A Hidden Paradise: Salina, The Aeolian Islands, ItalyThis post may contain affiliate links. Please read my disclosure.
This was basically the view we got to wake up to for 7 days straight during our time in Salina.
Can anything be more peaceful and relaxing? 🙂
This was the last destination on our month-long Italian vacation. It was almost like our trip went from the most city-like (Rome), to the most remote (Salina).
Where is Salina? It’s part of the Aeolian Islands, a set of small islands off the coast of Sicily.
They are extremely hard to get to.
The husband and I left Montepulciano at 4:30am, drove to Rome to drop off our rental car, flew from Rome to Sicily, took a cab from the airport to the port, took a 4.5 hour hydrofoil to the island of Salina, and then a cab to our resort on the island.

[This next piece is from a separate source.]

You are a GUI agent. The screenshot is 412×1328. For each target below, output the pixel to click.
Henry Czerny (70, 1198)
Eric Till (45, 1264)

Guess what time we arrived?
6pm. Yup. We were tired.
But it was so worth it!!
We stayed at the Capofaro, a winery and upscale resort, right on the ocean. Capofaro is definitely a splurge, but trust me, it’s the only place to stay if you visit this island. The service is impeccable, the grounds are beautiful, and the chef at the restaurant literally customized an all-vegetarian menu for us for dinner every night (a new menu for every night!). It was some of the best food we had on the entire trip.
Salina is one of the more developed parts in the collection of the Aeolian Islands, and you can take mini day trips from Salina to the other islands (we didn’t — we chose to spend the week reading, playing tennis at the resort, swimming in the pool, sitting by the ocean, eating, etc.). These were the views from our room and pretty much anywhere we were on the resort:
Every day, we woke up and had the most delicious hot, complimentary breakfast in their outdoor dining area.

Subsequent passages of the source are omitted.